Details zur Aufgabe: Schreibe das Material von der Zeile mit „The width and height of the screenshot is (1568, 374).“ bis einschließlich der Zeile mit „coord(107,423)“ neu und setze dabei „user name“ an die Stelle von „username“. Alles Übrige bleibt unverändert.

Aufgeführtes Material:
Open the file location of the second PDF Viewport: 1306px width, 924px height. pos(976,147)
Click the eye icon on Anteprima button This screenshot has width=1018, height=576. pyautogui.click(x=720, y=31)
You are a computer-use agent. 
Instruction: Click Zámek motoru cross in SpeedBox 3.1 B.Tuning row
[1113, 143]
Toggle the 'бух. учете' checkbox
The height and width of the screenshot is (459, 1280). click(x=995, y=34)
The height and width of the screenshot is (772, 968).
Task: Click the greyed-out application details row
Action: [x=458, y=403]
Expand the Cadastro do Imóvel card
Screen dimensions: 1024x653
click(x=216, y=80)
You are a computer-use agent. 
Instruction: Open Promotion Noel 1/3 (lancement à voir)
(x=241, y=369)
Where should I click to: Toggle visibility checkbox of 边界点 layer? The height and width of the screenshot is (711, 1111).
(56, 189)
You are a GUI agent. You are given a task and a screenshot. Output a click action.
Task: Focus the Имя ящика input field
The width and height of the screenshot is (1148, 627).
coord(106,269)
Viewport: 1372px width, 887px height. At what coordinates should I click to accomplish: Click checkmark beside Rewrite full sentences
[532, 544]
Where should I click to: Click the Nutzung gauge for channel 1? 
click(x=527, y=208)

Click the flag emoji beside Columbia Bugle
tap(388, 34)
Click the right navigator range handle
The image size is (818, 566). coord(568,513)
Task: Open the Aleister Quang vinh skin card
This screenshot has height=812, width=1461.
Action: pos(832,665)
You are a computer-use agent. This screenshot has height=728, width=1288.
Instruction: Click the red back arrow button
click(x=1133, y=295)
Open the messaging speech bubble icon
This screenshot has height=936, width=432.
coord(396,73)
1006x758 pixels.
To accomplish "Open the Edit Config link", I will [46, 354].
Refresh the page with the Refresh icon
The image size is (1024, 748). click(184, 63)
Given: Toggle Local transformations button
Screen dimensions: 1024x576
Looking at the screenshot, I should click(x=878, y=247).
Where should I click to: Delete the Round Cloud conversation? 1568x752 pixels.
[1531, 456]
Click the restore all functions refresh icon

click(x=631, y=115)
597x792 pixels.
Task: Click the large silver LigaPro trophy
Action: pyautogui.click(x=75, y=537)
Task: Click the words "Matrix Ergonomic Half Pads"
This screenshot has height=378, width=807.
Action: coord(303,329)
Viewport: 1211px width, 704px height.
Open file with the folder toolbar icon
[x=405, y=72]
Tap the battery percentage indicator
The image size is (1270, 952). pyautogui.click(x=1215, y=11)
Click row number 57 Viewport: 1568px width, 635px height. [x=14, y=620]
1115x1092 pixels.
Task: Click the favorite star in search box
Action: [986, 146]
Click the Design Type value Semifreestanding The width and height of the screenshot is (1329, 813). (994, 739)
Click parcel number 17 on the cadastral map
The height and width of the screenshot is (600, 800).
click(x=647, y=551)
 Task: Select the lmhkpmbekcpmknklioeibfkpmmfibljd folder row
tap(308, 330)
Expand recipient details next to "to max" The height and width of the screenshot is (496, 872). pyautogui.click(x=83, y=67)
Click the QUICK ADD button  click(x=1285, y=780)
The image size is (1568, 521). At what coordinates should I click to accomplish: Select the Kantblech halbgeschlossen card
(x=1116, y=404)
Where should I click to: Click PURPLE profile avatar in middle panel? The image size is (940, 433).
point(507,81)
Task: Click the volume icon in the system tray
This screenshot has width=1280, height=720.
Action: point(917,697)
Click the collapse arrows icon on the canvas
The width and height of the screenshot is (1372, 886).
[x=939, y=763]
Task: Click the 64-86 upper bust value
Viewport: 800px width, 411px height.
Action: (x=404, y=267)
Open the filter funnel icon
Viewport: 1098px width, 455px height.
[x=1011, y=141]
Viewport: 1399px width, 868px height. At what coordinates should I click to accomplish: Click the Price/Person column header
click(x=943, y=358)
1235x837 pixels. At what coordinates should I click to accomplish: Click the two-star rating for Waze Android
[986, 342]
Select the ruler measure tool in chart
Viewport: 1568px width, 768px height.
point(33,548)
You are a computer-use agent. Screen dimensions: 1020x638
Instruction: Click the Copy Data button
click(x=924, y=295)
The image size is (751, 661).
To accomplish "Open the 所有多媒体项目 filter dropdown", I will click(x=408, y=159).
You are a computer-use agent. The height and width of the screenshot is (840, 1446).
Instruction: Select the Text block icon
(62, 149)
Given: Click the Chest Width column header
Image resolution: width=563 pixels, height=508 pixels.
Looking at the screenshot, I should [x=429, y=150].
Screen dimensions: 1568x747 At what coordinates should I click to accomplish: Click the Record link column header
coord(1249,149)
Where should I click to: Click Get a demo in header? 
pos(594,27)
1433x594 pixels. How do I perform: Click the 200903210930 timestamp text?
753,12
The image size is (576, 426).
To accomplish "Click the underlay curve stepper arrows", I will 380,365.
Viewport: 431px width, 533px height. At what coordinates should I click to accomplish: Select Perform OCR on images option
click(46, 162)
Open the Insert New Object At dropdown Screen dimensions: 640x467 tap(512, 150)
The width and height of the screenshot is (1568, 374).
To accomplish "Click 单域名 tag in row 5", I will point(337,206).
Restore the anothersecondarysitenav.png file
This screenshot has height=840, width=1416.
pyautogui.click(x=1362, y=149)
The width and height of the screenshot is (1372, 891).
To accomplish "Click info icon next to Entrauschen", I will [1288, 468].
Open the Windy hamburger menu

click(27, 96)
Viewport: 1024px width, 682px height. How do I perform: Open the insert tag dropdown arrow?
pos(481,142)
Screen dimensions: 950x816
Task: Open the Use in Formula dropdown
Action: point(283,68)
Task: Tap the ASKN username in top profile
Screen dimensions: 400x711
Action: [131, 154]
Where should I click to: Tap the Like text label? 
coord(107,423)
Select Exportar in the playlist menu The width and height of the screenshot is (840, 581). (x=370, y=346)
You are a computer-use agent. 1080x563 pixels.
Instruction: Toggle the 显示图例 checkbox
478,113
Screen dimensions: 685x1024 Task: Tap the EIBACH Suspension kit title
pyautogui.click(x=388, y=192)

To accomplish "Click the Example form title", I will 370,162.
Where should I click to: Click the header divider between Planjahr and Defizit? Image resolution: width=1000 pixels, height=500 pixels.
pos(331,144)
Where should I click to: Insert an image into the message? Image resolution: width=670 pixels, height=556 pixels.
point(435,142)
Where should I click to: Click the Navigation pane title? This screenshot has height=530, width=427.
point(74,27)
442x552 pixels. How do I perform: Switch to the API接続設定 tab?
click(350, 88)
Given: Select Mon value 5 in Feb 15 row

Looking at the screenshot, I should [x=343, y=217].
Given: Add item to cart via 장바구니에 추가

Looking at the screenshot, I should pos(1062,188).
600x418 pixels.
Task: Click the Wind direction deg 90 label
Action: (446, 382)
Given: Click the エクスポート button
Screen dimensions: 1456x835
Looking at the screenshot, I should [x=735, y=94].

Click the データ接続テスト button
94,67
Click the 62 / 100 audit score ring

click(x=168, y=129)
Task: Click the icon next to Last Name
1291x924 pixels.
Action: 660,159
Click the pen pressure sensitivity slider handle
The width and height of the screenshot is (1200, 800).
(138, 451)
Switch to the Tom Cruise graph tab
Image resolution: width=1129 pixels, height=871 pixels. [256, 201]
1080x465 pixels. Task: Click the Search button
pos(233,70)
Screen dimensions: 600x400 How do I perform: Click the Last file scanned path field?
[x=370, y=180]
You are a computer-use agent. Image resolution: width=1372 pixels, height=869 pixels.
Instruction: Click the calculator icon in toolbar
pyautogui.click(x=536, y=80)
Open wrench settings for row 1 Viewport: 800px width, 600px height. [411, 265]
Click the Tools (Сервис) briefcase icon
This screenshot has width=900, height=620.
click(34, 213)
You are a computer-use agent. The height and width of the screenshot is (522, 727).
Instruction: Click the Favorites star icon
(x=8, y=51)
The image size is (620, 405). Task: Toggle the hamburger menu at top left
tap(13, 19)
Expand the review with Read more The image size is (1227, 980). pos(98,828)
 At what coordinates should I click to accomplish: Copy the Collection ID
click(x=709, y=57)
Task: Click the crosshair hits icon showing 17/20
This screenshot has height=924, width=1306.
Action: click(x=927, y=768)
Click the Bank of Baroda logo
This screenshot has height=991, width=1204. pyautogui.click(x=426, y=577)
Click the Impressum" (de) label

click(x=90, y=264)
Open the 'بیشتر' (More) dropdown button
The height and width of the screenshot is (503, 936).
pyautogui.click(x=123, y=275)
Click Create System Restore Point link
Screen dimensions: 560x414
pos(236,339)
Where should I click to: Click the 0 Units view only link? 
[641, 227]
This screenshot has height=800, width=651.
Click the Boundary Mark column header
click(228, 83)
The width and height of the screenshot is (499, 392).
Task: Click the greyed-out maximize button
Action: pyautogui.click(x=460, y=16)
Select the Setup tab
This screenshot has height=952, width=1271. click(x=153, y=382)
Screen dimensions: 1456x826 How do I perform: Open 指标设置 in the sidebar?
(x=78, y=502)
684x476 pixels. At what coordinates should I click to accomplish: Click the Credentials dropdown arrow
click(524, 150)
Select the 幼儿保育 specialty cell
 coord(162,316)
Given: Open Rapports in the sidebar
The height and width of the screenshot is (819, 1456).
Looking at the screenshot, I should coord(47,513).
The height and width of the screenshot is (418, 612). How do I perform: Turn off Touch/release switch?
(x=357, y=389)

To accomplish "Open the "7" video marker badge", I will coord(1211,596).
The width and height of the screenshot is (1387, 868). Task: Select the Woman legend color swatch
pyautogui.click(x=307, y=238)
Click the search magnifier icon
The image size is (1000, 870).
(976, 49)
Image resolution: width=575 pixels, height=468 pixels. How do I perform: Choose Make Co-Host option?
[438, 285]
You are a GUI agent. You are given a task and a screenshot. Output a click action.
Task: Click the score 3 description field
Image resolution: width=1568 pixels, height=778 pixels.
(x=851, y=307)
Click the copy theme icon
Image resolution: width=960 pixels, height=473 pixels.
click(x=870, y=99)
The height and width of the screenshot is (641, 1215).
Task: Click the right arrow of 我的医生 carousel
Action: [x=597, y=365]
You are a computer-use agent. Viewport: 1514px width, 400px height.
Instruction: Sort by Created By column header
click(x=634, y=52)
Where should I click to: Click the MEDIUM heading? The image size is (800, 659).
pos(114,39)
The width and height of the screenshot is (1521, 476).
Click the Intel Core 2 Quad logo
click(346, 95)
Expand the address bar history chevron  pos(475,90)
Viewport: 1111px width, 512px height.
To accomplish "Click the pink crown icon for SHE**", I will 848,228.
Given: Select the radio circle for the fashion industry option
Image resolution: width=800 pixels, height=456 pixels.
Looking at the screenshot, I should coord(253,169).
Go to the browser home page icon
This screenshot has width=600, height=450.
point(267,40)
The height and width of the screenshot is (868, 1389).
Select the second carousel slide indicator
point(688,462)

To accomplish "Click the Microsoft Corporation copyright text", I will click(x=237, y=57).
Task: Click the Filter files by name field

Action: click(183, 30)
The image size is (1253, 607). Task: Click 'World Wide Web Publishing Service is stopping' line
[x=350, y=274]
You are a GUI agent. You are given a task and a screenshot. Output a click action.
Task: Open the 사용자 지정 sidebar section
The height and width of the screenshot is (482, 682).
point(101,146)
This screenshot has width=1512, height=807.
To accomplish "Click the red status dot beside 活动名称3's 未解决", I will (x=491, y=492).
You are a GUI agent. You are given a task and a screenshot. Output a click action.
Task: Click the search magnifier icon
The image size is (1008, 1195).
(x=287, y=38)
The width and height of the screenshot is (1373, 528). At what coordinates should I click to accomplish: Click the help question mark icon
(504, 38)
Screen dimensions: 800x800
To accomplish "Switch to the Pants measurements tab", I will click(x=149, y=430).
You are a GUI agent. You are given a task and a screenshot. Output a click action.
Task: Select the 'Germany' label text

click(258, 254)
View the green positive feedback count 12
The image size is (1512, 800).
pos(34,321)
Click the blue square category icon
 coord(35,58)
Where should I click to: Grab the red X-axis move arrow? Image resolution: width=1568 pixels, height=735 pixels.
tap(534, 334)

Vollständige Ausgabe:
The width and height of the screenshot is (1568, 374).
To accomplish "Click 单域名 tag in row 5", I will point(337,206).
Restore the anothersecondarysitenav.png file
This screenshot has height=840, width=1416.
pyautogui.click(x=1362, y=149)
The width and height of the screenshot is (1372, 891).
To accomplish "Click info icon next to Entrauschen", I will [1288, 468].
Open the Windy hamburger menu

click(27, 96)
Viewport: 1024px width, 682px height. How do I perform: Open the insert tag dropdown arrow?
pos(481,142)
Screen dimensions: 950x816
Task: Open the Use in Formula dropdown
Action: point(283,68)
Task: Tap the ASKN user name in top profile
Screen dimensions: 400x711
Action: [131, 154]
Where should I click to: Tap the Like text label? 
coord(107,423)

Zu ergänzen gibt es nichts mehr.